- Problem to solve
Copy every one of the items below word for word, keeping each line unchanged.

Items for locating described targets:
------------------------------------------------

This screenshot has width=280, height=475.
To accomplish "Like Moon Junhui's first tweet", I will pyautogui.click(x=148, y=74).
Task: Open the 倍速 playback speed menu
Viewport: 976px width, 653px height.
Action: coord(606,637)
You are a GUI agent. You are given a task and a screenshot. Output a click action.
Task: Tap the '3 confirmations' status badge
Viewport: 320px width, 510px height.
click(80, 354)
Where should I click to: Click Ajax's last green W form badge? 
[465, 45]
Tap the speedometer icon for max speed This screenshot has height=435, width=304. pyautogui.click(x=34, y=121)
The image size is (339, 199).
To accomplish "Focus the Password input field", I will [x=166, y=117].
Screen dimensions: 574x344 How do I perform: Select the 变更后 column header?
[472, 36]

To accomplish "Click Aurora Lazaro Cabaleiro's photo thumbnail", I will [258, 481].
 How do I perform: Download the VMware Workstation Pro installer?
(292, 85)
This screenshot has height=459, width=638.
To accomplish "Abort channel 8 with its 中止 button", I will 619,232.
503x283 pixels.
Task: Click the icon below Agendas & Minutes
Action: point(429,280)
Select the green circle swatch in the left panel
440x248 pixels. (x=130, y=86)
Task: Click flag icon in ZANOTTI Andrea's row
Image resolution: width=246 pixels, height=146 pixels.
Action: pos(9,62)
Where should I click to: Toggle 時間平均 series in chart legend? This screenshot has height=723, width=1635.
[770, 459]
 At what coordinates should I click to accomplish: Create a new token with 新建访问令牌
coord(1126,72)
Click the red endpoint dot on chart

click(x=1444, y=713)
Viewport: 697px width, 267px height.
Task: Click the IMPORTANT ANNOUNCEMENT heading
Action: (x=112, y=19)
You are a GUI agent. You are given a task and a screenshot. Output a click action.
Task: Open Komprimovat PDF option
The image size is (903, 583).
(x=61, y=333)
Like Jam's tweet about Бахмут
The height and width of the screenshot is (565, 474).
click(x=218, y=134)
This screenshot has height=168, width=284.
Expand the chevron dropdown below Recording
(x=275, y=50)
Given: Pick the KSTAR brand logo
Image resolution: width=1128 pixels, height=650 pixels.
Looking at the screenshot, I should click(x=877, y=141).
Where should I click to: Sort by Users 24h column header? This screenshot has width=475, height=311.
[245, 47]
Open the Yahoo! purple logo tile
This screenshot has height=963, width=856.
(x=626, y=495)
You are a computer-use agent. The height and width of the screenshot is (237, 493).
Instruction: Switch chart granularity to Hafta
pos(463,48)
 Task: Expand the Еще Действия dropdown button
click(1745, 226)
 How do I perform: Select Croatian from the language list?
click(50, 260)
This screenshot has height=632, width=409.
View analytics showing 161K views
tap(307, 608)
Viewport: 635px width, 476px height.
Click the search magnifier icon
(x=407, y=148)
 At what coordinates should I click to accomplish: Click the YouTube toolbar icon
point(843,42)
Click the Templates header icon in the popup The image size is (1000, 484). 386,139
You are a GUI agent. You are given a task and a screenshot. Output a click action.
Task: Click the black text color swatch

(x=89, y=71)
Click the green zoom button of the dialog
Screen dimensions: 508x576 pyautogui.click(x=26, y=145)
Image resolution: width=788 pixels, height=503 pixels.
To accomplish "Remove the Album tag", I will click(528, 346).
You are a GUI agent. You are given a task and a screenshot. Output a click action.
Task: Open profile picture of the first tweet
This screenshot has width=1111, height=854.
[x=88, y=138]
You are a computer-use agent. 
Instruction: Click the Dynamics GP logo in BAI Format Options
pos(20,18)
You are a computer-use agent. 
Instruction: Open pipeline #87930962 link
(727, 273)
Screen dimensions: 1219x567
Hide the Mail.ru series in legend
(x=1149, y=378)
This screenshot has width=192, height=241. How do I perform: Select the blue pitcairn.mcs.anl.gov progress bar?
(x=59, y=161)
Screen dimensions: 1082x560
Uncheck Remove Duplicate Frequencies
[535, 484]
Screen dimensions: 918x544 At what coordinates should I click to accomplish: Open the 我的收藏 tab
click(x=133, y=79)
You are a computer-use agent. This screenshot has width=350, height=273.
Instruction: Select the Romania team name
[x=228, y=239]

------------------------------------------------

- Output of the exercise
This screenshot has width=280, height=475.
To accomplish "Like Moon Junhui's first tweet", I will pyautogui.click(x=148, y=74).
Task: Open the 倍速 playback speed menu
Viewport: 976px width, 653px height.
Action: coord(606,637)
You are a GUI agent. You are given a task and a screenshot. Output a click action.
Task: Tap the '3 confirmations' status badge
Viewport: 320px width, 510px height.
click(80, 354)
Where should I click to: Click Ajax's last green W form badge? 
[465, 45]
Tap the speedometer icon for max speed This screenshot has height=435, width=304. pyautogui.click(x=34, y=121)
The image size is (339, 199).
To accomplish "Focus the Password input field", I will [x=166, y=117].
Screen dimensions: 574x344 How do I perform: Select the 变更后 column header?
[472, 36]

To accomplish "Click Aurora Lazaro Cabaleiro's photo thumbnail", I will [258, 481].
 How do I perform: Download the VMware Workstation Pro installer?
(292, 85)
This screenshot has height=459, width=638.
To accomplish "Abort channel 8 with its 中止 button", I will 619,232.
503x283 pixels.
Task: Click the icon below Agendas & Minutes
Action: point(429,280)
Select the green circle swatch in the left panel
440x248 pixels. (x=130, y=86)
Task: Click flag icon in ZANOTTI Andrea's row
Image resolution: width=246 pixels, height=146 pixels.
Action: pos(9,62)
Where should I click to: Toggle 時間平均 series in chart legend? This screenshot has height=723, width=1635.
[770, 459]
 At what coordinates should I click to accomplish: Create a new token with 新建访问令牌
coord(1126,72)
Click the red endpoint dot on chart

click(x=1444, y=713)
Viewport: 697px width, 267px height.
Task: Click the IMPORTANT ANNOUNCEMENT heading
Action: (x=112, y=19)
You are a GUI agent. You are given a task and a screenshot. Output a click action.
Task: Open Komprimovat PDF option
The image size is (903, 583).
(x=61, y=333)
Like Jam's tweet about Бахмут
The height and width of the screenshot is (565, 474).
click(x=218, y=134)
This screenshot has height=168, width=284.
Expand the chevron dropdown below Recording
(x=275, y=50)
Given: Pick the KSTAR brand logo
Image resolution: width=1128 pixels, height=650 pixels.
Looking at the screenshot, I should click(x=877, y=141).
Where should I click to: Sort by Users 24h column header? This screenshot has width=475, height=311.
[245, 47]
Open the Yahoo! purple logo tile
This screenshot has height=963, width=856.
(x=626, y=495)
You are a computer-use agent. The height and width of the screenshot is (237, 493).
Instruction: Switch chart granularity to Hafta
pos(463,48)
 Task: Expand the Еще Действия dropdown button
click(1745, 226)
 How do I perform: Select Croatian from the language list?
click(50, 260)
This screenshot has height=632, width=409.
View analytics showing 161K views
tap(307, 608)
Viewport: 635px width, 476px height.
Click the search magnifier icon
(x=407, y=148)
 At what coordinates should I click to accomplish: Click the YouTube toolbar icon
point(843,42)
Click the Templates header icon in the popup The image size is (1000, 484). 386,139
You are a GUI agent. You are given a task and a screenshot. Output a click action.
Task: Click the black text color swatch

(x=89, y=71)
Click the green zoom button of the dialog
Screen dimensions: 508x576 pyautogui.click(x=26, y=145)
Image resolution: width=788 pixels, height=503 pixels.
To accomplish "Remove the Album tag", I will click(528, 346).
You are a GUI agent. You are given a task and a screenshot. Output a click action.
Task: Open profile picture of the first tweet
This screenshot has width=1111, height=854.
[x=88, y=138]
You are a computer-use agent. 
Instruction: Click the Dynamics GP logo in BAI Format Options
pos(20,18)
You are a computer-use agent. 
Instruction: Open pipeline #87930962 link
(727, 273)
Screen dimensions: 1219x567
Hide the Mail.ru series in legend
(x=1149, y=378)
This screenshot has width=192, height=241. How do I perform: Select the blue pitcairn.mcs.anl.gov progress bar?
(x=59, y=161)
Screen dimensions: 1082x560
Uncheck Remove Duplicate Frequencies
[535, 484]
Screen dimensions: 918x544 At what coordinates should I click to accomplish: Open the 我的收藏 tab
click(x=133, y=79)
You are a computer-use agent. This screenshot has width=350, height=273.
Instruction: Select the Romania team name
[x=228, y=239]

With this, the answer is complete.